Your assignment>
Please update the data starting at its first line and ending at the line containing "This screenshot has", changing "action" to "step" and leaving everything else unchanged. Return only those lines.
··· Stored data
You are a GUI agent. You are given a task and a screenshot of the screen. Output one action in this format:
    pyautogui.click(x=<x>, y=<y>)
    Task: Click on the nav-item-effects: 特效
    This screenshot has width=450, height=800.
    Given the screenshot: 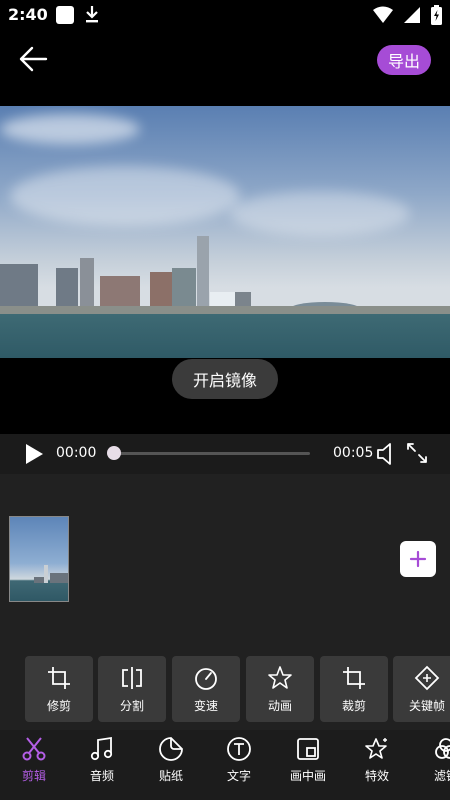 What is the action you would take?
    pyautogui.click(x=377, y=764)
······
Task solution>
You are a GUI agent. You are given a task and a screenshot of the screen. Output one step in this format:
    pyautogui.click(x=<x>, y=<y>)
    Task: Click on the nav-item-effects: 特效
    This screenshot has width=450, height=800.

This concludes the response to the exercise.